- THE DATA
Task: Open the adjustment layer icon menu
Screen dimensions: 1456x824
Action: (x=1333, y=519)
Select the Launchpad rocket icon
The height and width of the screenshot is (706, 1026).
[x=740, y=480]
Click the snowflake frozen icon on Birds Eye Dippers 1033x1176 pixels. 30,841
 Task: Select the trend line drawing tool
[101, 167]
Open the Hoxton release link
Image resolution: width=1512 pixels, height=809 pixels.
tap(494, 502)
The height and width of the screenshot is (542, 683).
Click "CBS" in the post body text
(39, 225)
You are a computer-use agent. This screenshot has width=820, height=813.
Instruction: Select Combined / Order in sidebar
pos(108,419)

- TASK REQUIREMENTS
Retype all of the data shown above, word for word.

- EXERCISE OUTPUT
Task: Open the adjustment layer icon menu
Screen dimensions: 1456x824
Action: (x=1333, y=519)
Select the Launchpad rocket icon
The height and width of the screenshot is (706, 1026).
[x=740, y=480]
Click the snowflake frozen icon on Birds Eye Dippers 1033x1176 pixels. 30,841
 Task: Select the trend line drawing tool
[101, 167]
Open the Hoxton release link
Image resolution: width=1512 pixels, height=809 pixels.
tap(494, 502)
The height and width of the screenshot is (542, 683).
Click "CBS" in the post body text
(39, 225)
You are a computer-use agent. This screenshot has width=820, height=813.
Instruction: Select Combined / Order in sidebar
pos(108,419)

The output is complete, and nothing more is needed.